Consider three-year-old Shirley Temple, being enjoined by her mother: “Sparkle, Shirley. Sparkle!” She needed no encouragement, and has been sparkling - first in mock naval uniform, latterly in the real uniform of a US ambassador - since. Or Margaret O’Brien, Adle in the 1943 Jane Eyre, and at four-years-old famed for the most precocious professional question of all time: “When I cry, do you want the tears to run all the way down, or shall I stop them half way?”

Judy Garland started her stage career at three, while her co-star Mickey Rooney began working in his parents’ vaudeville act when only two.

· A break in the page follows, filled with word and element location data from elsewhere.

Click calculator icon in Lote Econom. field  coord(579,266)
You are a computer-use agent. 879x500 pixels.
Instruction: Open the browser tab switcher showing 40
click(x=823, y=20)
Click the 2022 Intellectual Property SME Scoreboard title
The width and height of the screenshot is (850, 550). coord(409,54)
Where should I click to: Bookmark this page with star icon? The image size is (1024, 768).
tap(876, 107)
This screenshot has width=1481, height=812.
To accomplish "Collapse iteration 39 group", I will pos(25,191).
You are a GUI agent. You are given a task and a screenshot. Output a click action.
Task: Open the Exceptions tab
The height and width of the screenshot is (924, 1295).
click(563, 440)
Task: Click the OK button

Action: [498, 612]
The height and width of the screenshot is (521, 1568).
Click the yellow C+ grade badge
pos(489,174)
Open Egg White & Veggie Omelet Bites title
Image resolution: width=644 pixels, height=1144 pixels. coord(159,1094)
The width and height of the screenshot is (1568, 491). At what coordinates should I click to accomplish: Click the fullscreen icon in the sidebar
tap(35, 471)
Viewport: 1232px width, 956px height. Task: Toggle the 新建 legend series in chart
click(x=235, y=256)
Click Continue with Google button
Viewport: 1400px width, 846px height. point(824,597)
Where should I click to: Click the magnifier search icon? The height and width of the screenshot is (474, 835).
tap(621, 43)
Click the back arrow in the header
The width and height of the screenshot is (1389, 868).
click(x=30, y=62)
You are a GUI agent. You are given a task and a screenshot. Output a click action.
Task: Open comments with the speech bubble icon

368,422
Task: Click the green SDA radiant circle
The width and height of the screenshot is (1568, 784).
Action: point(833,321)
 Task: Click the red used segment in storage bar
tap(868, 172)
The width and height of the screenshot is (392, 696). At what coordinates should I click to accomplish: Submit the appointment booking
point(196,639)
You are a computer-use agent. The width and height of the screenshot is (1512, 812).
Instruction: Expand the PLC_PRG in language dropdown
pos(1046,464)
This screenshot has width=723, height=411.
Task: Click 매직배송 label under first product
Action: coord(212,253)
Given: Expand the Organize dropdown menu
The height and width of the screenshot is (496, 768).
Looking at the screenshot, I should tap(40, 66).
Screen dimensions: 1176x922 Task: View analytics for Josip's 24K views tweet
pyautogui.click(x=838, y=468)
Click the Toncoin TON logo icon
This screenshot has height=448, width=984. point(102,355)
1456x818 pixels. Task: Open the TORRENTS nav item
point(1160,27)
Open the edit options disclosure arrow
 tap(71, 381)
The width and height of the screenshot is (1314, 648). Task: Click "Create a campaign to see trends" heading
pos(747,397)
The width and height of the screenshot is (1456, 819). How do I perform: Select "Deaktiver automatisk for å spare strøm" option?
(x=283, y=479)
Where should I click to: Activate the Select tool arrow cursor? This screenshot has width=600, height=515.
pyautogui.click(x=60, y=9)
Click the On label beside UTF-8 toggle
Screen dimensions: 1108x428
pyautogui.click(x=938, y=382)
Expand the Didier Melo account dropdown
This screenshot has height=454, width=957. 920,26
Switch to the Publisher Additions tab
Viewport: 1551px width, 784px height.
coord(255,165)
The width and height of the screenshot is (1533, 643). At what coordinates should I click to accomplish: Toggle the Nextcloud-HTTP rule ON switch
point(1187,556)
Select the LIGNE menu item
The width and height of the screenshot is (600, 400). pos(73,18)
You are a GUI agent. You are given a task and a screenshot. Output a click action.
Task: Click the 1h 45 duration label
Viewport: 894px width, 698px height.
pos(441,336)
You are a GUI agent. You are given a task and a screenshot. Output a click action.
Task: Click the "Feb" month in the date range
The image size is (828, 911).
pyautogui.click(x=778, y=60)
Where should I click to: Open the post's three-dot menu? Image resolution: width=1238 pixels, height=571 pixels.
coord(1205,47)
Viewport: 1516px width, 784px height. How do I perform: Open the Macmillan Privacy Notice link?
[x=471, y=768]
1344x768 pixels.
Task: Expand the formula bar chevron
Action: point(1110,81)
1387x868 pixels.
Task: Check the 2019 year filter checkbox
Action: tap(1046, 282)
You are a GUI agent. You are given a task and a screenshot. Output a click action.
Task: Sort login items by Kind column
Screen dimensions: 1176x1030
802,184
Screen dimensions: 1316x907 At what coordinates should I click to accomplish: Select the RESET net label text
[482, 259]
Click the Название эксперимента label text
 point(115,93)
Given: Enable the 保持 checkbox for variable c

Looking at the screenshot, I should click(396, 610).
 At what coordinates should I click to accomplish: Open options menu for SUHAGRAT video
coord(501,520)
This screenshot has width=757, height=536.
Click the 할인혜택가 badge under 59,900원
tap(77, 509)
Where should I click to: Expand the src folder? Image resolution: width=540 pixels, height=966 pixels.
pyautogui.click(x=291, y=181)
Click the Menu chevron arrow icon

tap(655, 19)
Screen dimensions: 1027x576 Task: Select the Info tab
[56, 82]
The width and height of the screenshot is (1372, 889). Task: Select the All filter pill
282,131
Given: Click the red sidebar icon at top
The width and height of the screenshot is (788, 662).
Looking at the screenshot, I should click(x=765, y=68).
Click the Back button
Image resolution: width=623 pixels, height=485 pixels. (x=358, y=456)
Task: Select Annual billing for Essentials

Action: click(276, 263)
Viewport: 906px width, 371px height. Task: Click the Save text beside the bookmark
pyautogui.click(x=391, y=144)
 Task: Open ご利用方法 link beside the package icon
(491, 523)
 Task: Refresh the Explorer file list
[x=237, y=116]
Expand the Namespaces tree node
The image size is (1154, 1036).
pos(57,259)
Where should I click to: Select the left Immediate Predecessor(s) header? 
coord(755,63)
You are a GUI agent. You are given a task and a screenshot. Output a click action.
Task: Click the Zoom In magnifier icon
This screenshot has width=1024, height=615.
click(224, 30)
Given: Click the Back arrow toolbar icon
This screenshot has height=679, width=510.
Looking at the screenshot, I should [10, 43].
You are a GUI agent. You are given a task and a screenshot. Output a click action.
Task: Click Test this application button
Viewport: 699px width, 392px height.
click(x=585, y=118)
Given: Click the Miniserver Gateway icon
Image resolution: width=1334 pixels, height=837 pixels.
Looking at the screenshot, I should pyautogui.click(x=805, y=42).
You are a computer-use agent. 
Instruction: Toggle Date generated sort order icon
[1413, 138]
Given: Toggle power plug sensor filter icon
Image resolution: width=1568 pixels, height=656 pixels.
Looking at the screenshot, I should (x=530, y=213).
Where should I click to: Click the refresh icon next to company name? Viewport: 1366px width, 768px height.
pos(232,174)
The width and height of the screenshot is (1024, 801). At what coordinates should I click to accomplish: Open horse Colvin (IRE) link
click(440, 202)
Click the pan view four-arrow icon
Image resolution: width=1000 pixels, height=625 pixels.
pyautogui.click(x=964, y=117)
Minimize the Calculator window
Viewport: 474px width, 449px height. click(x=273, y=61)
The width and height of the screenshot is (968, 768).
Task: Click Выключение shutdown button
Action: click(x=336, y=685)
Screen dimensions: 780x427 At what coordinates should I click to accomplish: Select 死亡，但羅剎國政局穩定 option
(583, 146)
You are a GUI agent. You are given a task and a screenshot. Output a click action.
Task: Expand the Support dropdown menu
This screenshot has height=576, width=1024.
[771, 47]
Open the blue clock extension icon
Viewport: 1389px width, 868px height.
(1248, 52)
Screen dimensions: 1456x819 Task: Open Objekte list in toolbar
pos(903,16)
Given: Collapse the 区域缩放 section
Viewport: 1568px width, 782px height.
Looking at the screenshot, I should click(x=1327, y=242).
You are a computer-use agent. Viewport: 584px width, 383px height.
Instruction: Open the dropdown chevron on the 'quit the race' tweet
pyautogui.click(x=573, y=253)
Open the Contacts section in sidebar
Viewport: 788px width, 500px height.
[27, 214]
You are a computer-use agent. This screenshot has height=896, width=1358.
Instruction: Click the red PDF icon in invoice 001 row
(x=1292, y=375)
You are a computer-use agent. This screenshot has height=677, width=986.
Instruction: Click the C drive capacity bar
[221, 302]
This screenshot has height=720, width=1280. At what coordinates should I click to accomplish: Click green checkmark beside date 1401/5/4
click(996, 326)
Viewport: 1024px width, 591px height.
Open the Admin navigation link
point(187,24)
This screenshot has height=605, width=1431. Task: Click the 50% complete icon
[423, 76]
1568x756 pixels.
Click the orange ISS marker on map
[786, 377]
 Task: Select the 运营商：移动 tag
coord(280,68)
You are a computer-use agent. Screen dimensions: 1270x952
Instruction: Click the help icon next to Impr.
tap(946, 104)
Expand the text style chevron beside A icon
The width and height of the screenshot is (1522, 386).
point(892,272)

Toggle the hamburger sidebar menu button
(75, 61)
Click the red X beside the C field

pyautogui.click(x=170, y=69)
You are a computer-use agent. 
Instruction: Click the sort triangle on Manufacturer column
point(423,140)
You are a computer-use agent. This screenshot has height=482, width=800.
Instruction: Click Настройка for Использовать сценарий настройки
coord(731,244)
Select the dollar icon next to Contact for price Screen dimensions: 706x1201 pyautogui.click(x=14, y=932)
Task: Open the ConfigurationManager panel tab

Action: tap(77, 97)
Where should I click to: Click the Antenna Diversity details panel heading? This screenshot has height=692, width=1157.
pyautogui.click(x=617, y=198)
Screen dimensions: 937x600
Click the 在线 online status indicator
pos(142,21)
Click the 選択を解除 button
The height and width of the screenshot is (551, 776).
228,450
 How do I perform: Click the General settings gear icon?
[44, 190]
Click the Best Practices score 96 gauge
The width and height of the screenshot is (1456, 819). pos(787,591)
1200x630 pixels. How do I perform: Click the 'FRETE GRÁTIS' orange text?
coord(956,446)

But it wasn’t all roses on the domestic front. Freddie Bartholomew, who starred in the first film of Kidnapped and played the title role in the 1935 David Copperfield, was eventually driven through 27 law-suits in an attempt to protect his earnings from the depredations of his family. Jackie (The Kid) Coogan, who began his career at 18 months, had to file a suit against his family to get back what they had left of his earnings, and in so doing prompted the passing of the Coogan Act which was designed to prevent such abuses in future.

And we all know what happened to Macaulay Culkin and his frustrated-actor father. Not only are the two estranged: 16-year-old Macaulay is now under the authority of a court-appointed guardian, he hasn’t made a film for two years, and he won’t be involved in Home Alone III. This is a wonderful dream gone terribly wrong.

The anchor-part in Adrian Noble’s new film of A Midsummer Night’s Dream is taken by a young Briton who bears more than a passing resemblance to Macaulay Culkin, though he won’t thank you for saying so. And with good reason, for 10-year-old Osheen Jones could not be more unlike his American semi-lookalike, either in how he works, or in his background.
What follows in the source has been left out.